Work request: Copy all the lines of the data that include the word "with".

Records from a collection:
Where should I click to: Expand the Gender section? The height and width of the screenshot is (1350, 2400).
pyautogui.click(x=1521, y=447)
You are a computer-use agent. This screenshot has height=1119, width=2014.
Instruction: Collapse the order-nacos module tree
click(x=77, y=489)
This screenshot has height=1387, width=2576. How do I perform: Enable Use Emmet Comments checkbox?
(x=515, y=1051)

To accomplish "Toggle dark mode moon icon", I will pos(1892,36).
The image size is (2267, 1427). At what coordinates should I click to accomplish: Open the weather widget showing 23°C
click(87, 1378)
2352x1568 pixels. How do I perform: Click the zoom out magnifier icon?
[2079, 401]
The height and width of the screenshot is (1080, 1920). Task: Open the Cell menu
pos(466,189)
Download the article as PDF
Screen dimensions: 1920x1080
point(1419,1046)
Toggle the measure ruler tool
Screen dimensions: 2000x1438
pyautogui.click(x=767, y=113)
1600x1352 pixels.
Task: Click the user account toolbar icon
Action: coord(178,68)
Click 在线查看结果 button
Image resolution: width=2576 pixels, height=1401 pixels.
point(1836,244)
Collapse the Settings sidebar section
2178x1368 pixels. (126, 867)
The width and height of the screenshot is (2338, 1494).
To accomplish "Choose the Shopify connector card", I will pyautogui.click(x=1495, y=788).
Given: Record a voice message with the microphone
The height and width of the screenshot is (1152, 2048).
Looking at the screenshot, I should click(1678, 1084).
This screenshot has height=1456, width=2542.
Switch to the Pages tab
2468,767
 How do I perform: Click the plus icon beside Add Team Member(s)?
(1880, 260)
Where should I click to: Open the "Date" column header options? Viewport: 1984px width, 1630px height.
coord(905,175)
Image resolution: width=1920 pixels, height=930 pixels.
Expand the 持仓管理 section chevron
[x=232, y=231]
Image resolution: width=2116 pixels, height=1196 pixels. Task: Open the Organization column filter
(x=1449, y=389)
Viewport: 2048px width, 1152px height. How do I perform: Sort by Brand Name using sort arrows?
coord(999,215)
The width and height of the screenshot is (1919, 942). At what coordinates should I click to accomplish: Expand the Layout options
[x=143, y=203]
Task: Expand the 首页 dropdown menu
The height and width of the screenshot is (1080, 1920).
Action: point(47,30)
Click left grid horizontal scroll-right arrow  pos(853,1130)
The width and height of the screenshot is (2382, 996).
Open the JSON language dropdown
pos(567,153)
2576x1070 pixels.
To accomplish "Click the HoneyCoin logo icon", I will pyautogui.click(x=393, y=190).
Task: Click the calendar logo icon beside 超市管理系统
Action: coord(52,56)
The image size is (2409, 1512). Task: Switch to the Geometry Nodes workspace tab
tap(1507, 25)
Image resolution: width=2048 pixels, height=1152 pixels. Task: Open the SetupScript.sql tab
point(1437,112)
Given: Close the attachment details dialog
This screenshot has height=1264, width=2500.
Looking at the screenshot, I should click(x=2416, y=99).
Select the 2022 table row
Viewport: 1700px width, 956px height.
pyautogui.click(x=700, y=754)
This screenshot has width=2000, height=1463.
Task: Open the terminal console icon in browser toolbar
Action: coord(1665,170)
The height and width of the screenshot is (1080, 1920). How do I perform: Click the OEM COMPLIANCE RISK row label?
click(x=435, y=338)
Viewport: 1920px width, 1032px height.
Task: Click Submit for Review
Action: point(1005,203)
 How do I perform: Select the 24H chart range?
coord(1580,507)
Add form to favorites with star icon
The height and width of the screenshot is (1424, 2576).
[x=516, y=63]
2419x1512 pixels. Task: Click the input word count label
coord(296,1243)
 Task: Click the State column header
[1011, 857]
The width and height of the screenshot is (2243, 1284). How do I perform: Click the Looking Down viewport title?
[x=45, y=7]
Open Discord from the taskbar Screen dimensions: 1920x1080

Task result:
Given: Record a voice message with the microphone
Add form to favorites with star icon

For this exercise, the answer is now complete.